Groundspeak is the only entity with the ability to scrape the site for the kinds of overarching statistics that interest you.

I can recall a 2 instances where Jeremy (one of the 3 site owners) has referenced user stats.

The recent twitter that several have already mentioned (I think I remember that the group he referenced were cachers who had logged in over the previous 3 months?)(I could be wrong...), and a thread here May 06.

 

How far away from home does the average cacher travel to get a cache?

that cacher would need to have entered home coords for this. I suspect many do not. To own caches, some home coords must now be entered (the cache report form won't load without them), but this is rather new. And none are required to hunt caches.

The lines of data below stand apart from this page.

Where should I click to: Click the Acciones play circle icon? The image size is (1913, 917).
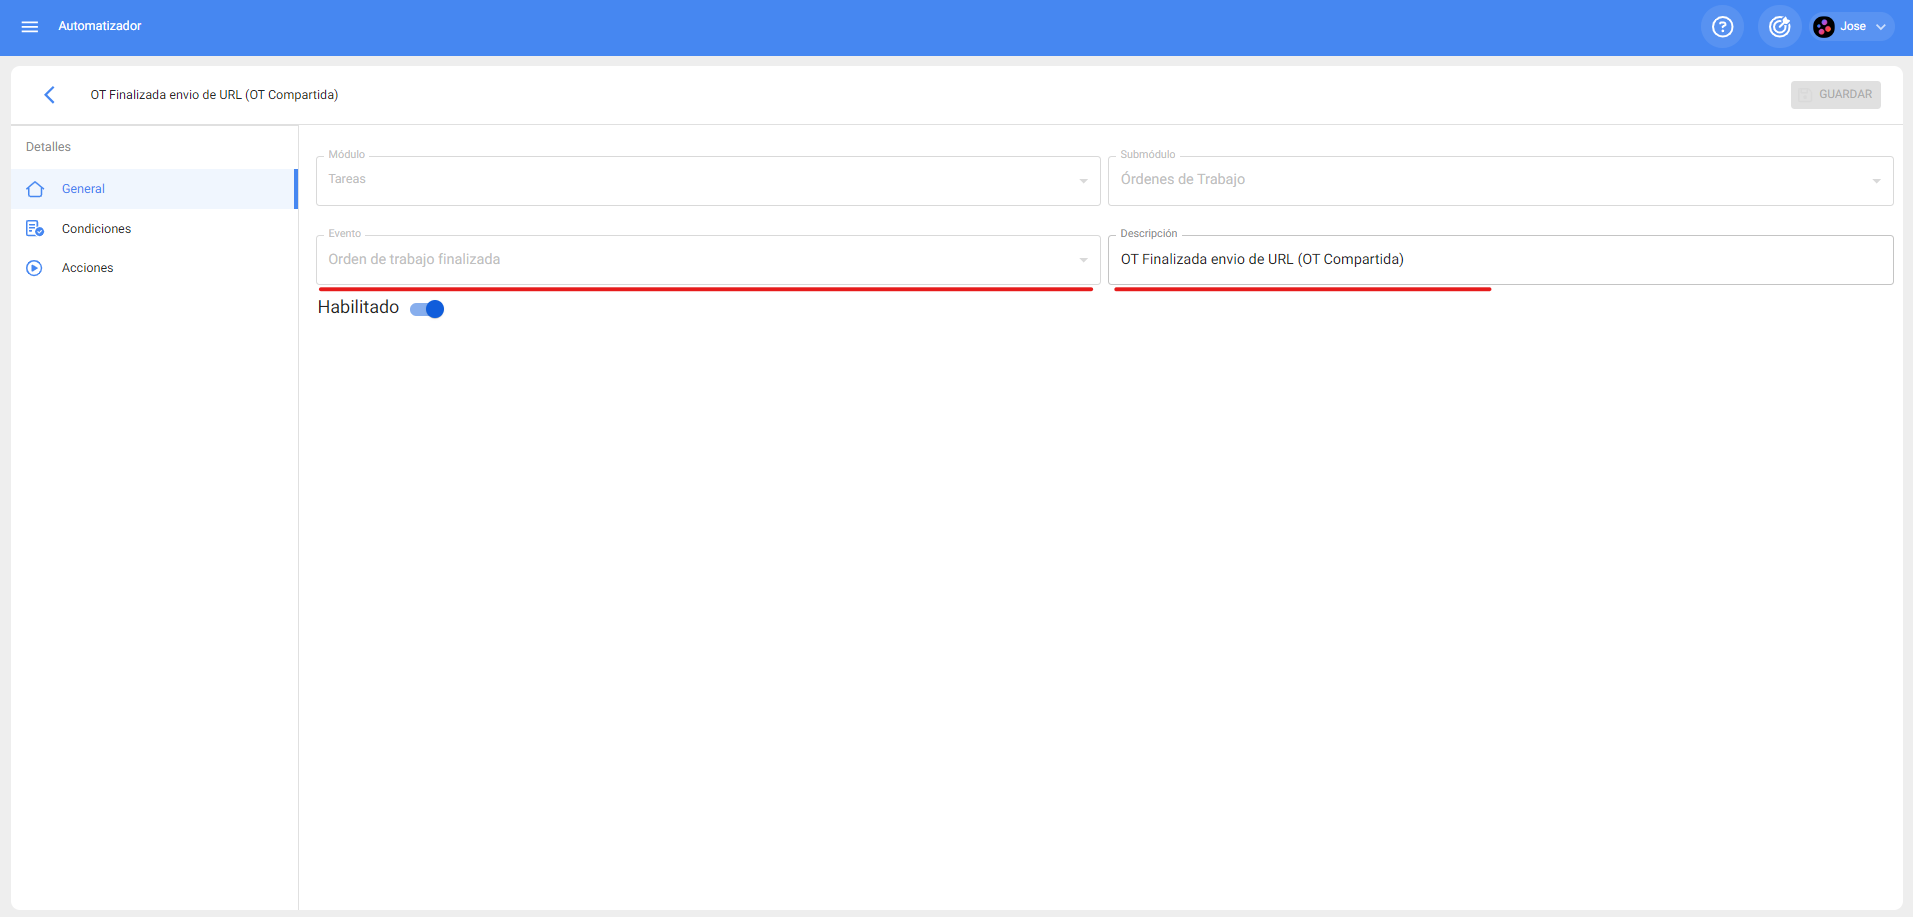point(35,268)
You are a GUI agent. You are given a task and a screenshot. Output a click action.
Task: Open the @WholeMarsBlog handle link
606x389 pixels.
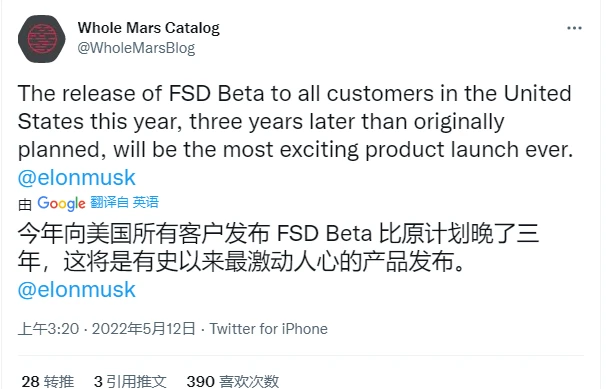click(x=136, y=48)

There are far more user accounts then cache owners.

 

How many DNFs does the average cacher have?

I'd guess that average number is close to, or less then ONE. Just a guess, but the average of 34 finds suggests a huge number of cachers with very few finds, hence very few logged DNFs. This is just me, speculating

 

How many of each cache type does the average cacher have?

again, because 34 is such a low number, I think you'd see, as averages, in the US - overwhelmingly Traditional, and not much else. This would be different in Europe, where the offset (tour guide) type multicache is more common.

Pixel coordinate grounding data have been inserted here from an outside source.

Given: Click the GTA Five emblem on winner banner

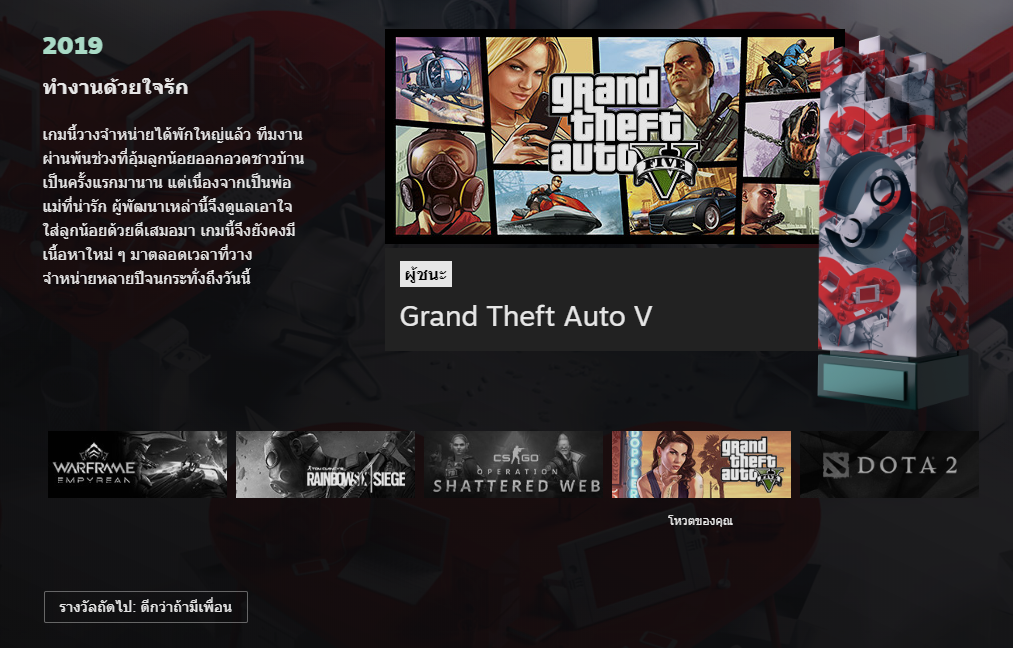Looking at the screenshot, I should [665, 170].
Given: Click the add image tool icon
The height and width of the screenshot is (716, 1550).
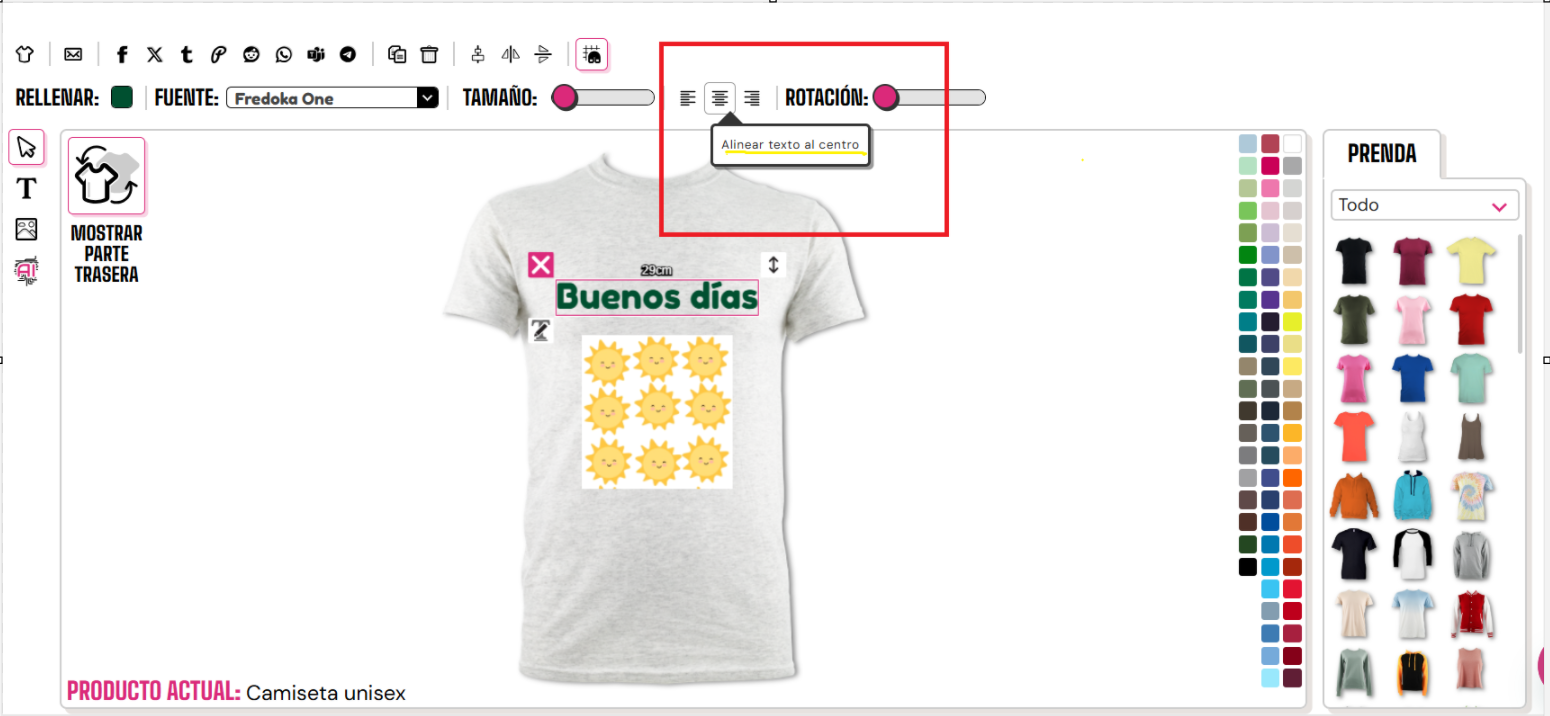Looking at the screenshot, I should [x=26, y=229].
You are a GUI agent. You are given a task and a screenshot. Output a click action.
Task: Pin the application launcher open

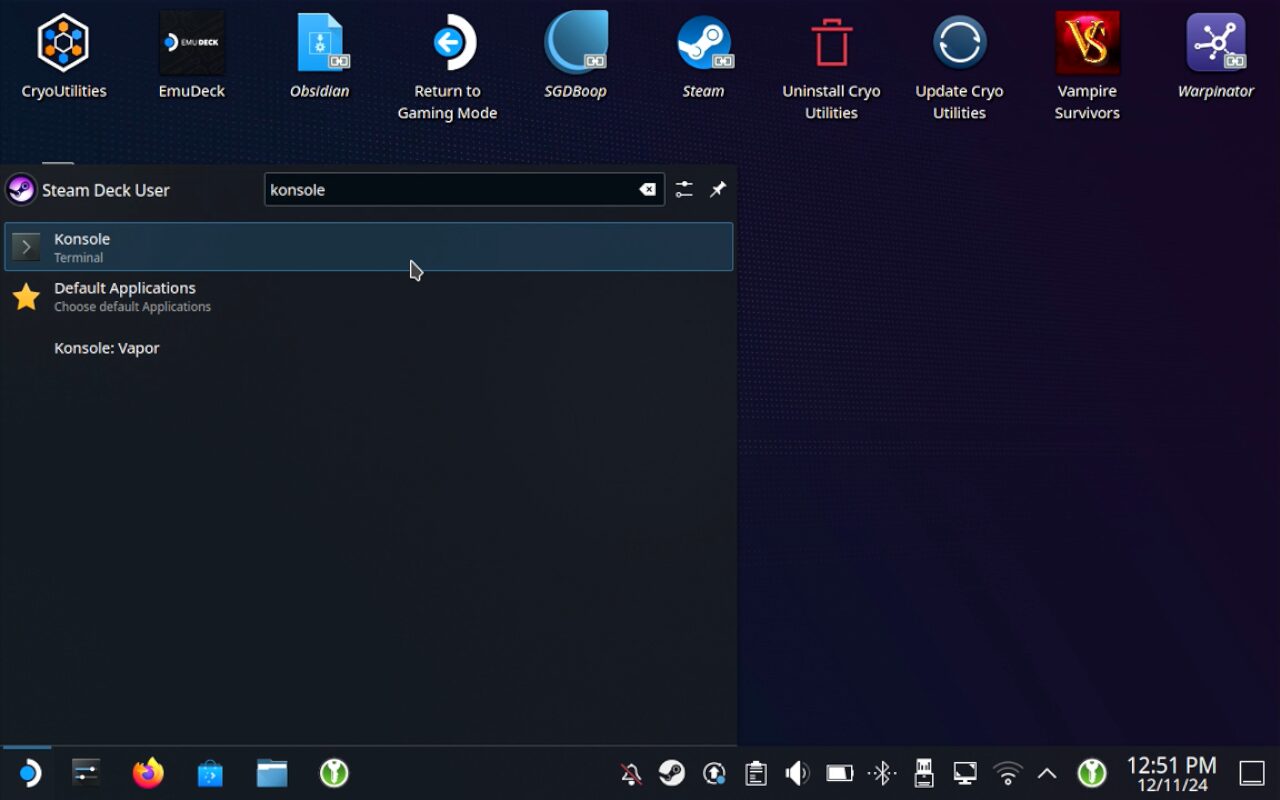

How many caches does the average user find before attending an event?

 

see above, the "average user" probably never attends an event. If you scrape for "users that have ever attended an event" then you'd have a number.... what number? no clue here. :rolleyes:

 

What is the average age of a cacher?

 

There's no way at all for the website, or anyone else to know that. I think that MIGO (Michigan Geo Assoication) once asked that question of its membership, and I recall thinking that the Michigan caching community was substantially younger then the Florida caching community, as self reported.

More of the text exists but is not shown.